The only caution I'd add is to keep in mind that people (generally) offer to do things like this in the hope of getting new clients and making money. That can be a perfectly legitimate thing to do and I'm NOT criticizing the people in charge of this effort. But it can also be an opportunity for scammers. If you come to a point in the process where someone is asking for money (for anything, not just editing), do your research so you know what you're getting into.

Today seems like it should be Friday. Why is it only Tuesday?

BJ Muntain said...

I've actually submitted a novel to #revptch (a.k.a Revise & Resub). I'd like to get some editorial feedback on the whole thing (first chapter feedback only goes so far... like one chapter.) I won't hear until April 17th, I think, if mine will be chosen by an editor. But the entire novel will be edited and revised by May 19. That will be a lot of work very quickly, but I think it will be so helpful.

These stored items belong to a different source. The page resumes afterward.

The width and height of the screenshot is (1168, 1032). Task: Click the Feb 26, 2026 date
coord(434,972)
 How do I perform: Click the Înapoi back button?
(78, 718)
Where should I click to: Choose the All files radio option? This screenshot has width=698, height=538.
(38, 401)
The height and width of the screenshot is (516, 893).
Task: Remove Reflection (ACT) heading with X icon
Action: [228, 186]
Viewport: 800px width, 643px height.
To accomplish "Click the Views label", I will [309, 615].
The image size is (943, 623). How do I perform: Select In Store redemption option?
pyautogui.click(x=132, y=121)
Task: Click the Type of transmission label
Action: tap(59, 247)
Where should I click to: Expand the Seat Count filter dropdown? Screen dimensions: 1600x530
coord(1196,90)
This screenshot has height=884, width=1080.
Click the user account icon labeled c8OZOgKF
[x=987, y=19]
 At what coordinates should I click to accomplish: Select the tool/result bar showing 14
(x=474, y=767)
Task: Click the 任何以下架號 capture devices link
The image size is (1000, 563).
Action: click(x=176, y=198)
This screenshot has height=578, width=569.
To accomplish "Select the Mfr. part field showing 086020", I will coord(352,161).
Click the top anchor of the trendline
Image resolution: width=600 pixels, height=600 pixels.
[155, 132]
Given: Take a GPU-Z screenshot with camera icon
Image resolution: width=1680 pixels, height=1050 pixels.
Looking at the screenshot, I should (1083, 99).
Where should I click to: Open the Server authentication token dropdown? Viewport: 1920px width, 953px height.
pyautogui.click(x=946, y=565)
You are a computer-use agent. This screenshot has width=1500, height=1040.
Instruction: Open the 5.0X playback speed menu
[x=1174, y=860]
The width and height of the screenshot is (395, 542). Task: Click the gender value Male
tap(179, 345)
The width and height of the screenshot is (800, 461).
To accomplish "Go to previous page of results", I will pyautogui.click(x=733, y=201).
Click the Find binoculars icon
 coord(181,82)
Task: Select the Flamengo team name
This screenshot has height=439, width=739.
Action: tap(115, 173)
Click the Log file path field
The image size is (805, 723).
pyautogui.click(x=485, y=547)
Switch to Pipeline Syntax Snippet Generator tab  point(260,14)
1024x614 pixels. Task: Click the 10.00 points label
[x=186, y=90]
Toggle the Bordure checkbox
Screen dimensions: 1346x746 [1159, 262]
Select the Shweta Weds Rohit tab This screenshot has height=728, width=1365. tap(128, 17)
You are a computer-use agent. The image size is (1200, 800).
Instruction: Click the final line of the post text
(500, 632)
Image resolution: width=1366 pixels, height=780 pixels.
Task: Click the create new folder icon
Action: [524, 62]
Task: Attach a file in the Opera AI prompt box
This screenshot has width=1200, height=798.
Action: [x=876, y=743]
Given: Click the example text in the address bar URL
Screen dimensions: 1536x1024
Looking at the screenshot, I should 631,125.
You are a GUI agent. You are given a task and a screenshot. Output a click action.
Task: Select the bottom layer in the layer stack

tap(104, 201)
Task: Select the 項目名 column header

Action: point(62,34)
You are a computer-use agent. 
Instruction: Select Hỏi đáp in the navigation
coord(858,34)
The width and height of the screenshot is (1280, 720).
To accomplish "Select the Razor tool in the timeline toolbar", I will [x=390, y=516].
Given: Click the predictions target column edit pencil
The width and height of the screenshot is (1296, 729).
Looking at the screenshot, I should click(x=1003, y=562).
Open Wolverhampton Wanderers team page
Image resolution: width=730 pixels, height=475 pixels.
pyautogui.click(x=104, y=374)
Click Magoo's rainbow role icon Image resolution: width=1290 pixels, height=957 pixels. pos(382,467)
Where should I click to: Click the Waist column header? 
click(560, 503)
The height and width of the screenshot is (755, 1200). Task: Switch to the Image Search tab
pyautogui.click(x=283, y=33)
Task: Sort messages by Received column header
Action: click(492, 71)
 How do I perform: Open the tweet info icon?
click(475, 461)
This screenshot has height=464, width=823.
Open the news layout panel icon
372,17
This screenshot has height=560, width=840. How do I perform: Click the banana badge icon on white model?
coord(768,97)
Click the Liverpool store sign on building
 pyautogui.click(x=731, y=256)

As for Twitter, it's a great place to make connections. The nice thing about Twitter contests - they don't cost anything. The same can't be said about most other contests. So you really don't lose anything - as long as you vet the agents, etc., who 'like' your pitch.

Julie: I agree about self-published books - and I think a lot of serious self-published folks will agree, too. There are too many people who just throw their work up because it's easier than actually working on it to make it good enough. Which means, of course, it isn't good enough. It can be difficult to find the good self-published stuff among the dross. I know a lot of self-published folks who do a LOT of marketing to pull their gold nuggets out of the pile of crap.

I also refuse to critique people who feel that way - who respond to critique with, "Well, I'm just going to self-publish, anyway, so I'm not going to listen to your changes." Okay, fine. Then I won't look at your work - either now, or when it's published. (Yes, I had one critique partner once who got infuriated by my suggestions - when I suggested he needed more conflict in his literary allegorical fantasy, he exclaimed, "This isn't some shoot-em-up science fiction novel!" Umm, no. But even a literary novel needs some kind of conflict to keep the reader reading. His response: "Well, I'm only writing this for myself, anyway. I don't care what anyone else thinks!" Then why was he in a critique group? He wasn't for much longer, though.)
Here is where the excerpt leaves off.